* **WHAT IS BEING ASKED**: Please restate, exactly as they appear, only the lines from the one that contains "Screen dimensions: 767x566" to the final line of the entries, with no pictures.
──────── RECORDS SUPPLIED ────────
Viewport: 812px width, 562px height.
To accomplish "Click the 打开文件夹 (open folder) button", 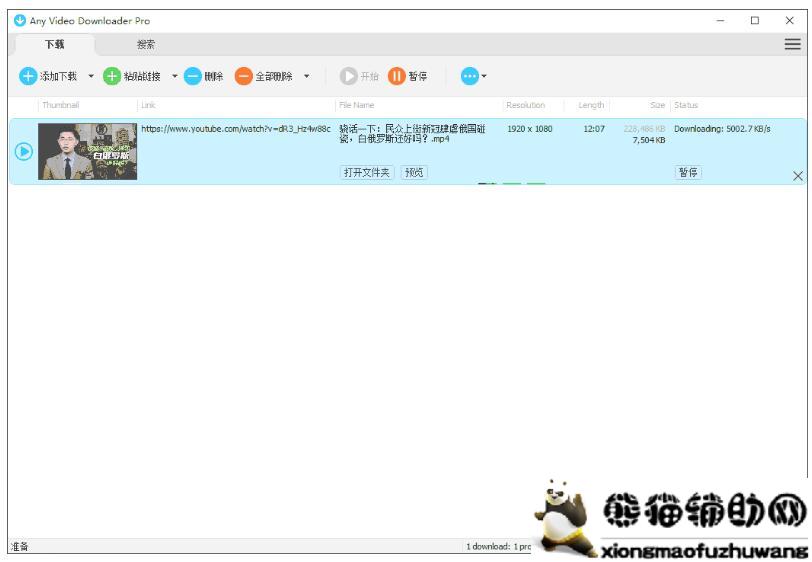I will pos(368,172).
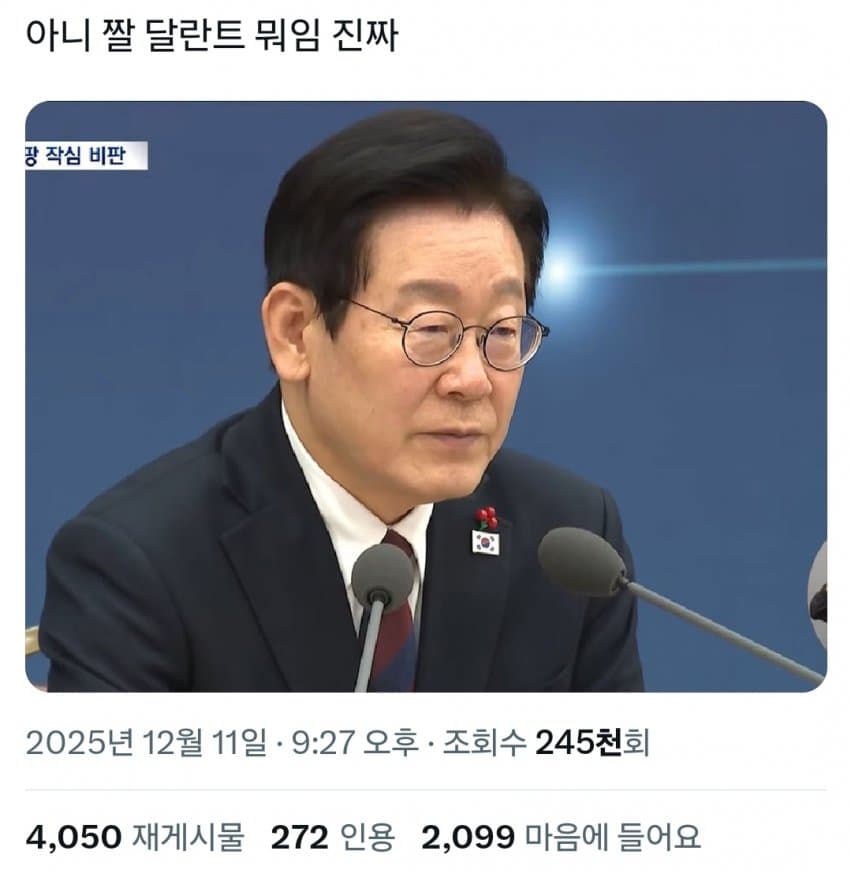The image size is (850, 873).
Task: Click the striped necktie in the photo
Action: pyautogui.click(x=397, y=612)
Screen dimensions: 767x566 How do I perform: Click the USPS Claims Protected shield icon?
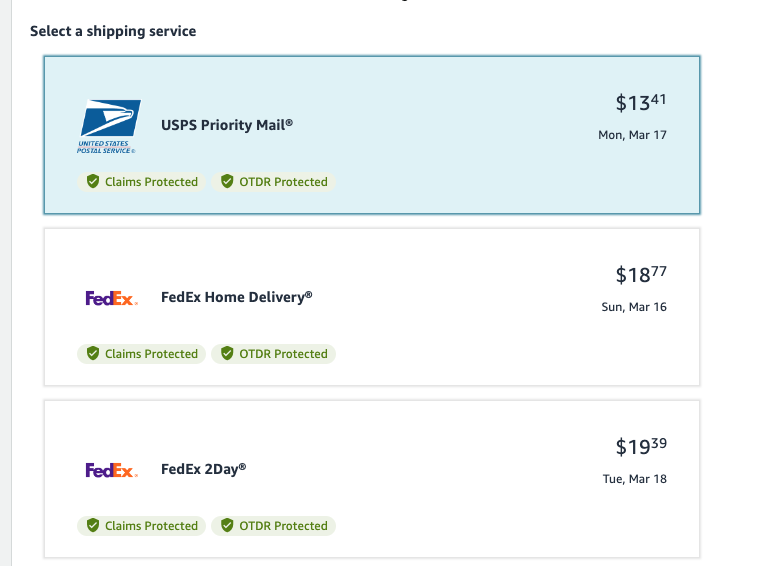click(x=93, y=181)
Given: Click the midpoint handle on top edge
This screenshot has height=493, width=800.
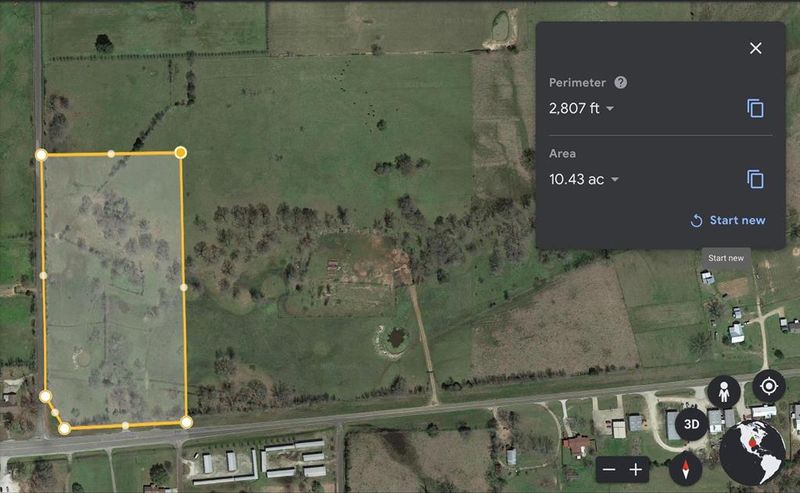Looking at the screenshot, I should point(111,154).
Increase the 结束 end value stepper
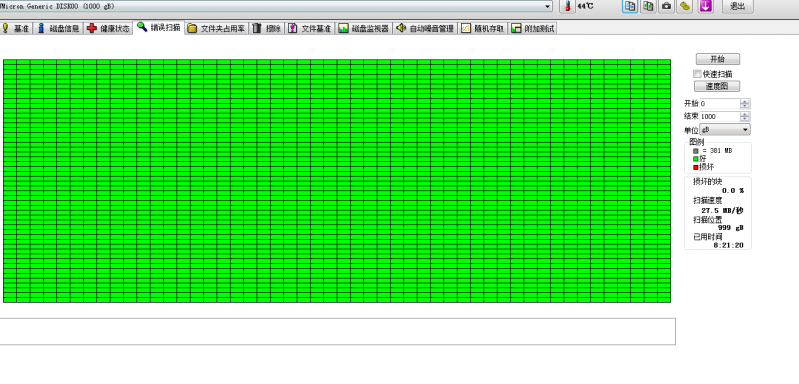 point(745,114)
────────
* **EXERCISE RESPONSE**:
Screen dimensions: 767x566 How do I perform: Click the USPS Claims Protected shield icon?
click(x=93, y=181)
Given: Click the midpoint handle on top edge
This screenshot has height=493, width=800.
Looking at the screenshot, I should point(111,154).
Increase the 结束 end value stepper
 point(745,114)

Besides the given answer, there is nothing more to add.